Tendremos que regresar el tiempo y volver al uso de los monederos o quizás sea el final de las billeteras, porque si usted gana 800 pesos y trabaja en una maquiladora recibirá como pago aproximadamente 40 monedas.
Los billetes de mil pesos ya casi no circulan, hace mucho tiempo que no se usan y aparte muchos negocios no los aceptan quién sabe por qué, sólo los billetes de 500, 200, 100 y 50 pesos han sobrevivido.
Y cuando a uno le pagaban con billetes de 50 y 20 pesos, pues se sentía billetudo, traía la cartera llena, pero ahora si Banxico comienza a cancelar papeles de 20 pesos, pues vamos a traer como dicen en mi rancho (Zuazua, Nuevo León) puro cascajo.
De seguir las cosas así, también debemos de planear el regreso de las alcancías, aquellas que eran de yeso y que tenían la forma de un marrano o bien las más modernas que se elaboran en los envases desechables de los refrescos de cola en su presentación de dos litros.
Vamos a regresar a la época cuando a los petroleros como mi señor padre (QEPD) les pagaban su quincena con puras monedas, ya que con un peso hacías el mandado y hasta te sobraba.
Estaban elaboradas en plata pura, esas sí eran monedas y por más devaluaciones que había nunca perdían el valor, en cambio en la época reciente hubo monedas de mil y 5 mil pesos que en la actualidad no valen nada y se compran por kilos.
Pero si la idea del Banco de México es fabricar monedas de 20 pesos para meses después quitarles el cero, estamos hablando de una devaluación y ese dinero metálico se convertiría en sólo dos miserables pesitos.
Y aún más perverso sería pensar que el tipo de cambio estuviera a 2 pesos por un dólar, regresaríamos a la época del Porfiriato cuando por decreto se mantuvo en esa ridícula cantidad hasta que diera inicio la Revolución.

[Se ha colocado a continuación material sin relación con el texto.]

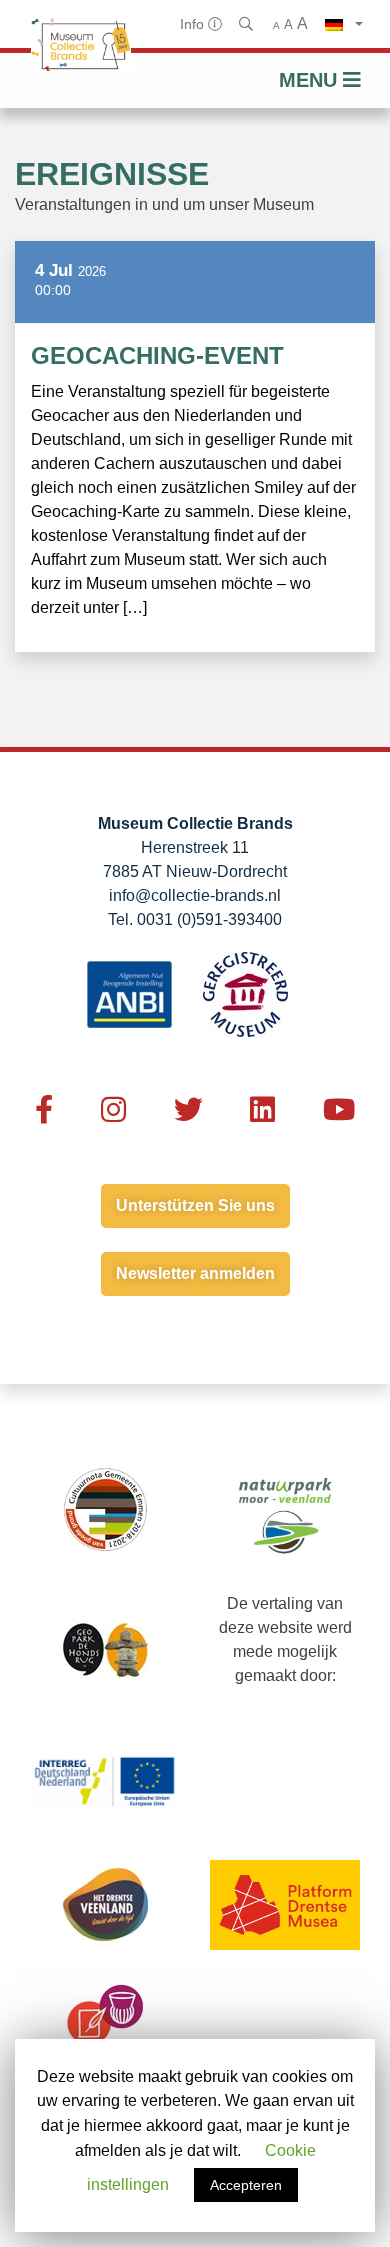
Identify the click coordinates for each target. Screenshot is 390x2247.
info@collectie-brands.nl (195, 895)
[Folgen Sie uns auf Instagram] (113, 1110)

Sólo un movimiento armado como el de la Revolución de 1910 pudo contra el decreto de Porfirio Díaz, quien mantenía por sus pistolas la paridad cambiaria a dos por uno.
Aunque otros gobernantes también la regaron y pusieron el dólar por las nubes y en los 80´s los obreros y reporteros ganábamos millones de pesos al mes, hasta que al gobierno se le ocurrió quitarle dos ceros y las monedas de 100 pesos pasaron a valer un mísero peso.
En este momento el Banco de México casi, casi ve de cerca otra revolución y por más subastas de dólares que hace, a duras penas ha podido restarle unos centavitos al precio del billete verde.
El gobierno del presidente Enrique Peña Nieto de plano no sabe qué hacer, tampoco sus súper secretarios de Hacienda y Crédito Público Luis Videgaray Caso, o el secretario de Economía, el regio Idelfonso Guajardo Villarreal para detener la marea verde.
Y peor aún su regordete gobernador del Banco de México, Agustín Carstens Carstens tampoco sabe qué hacer para controlar la vertiginosa caída del peso frente al dólar y a 3 meses de que termine el año, el dólar está a menos de tres pesos para llegar a la suma de 20.
Por lo pronto estimado lector no se preocupe si ve circular monedas de 20 pesos, o si le tocan alguna de ellas, porque no son falsas: lo único que esperamos es que no sea el pretexto perfecto para quitarle un cero a nuestra ya alicaída moneda nacional.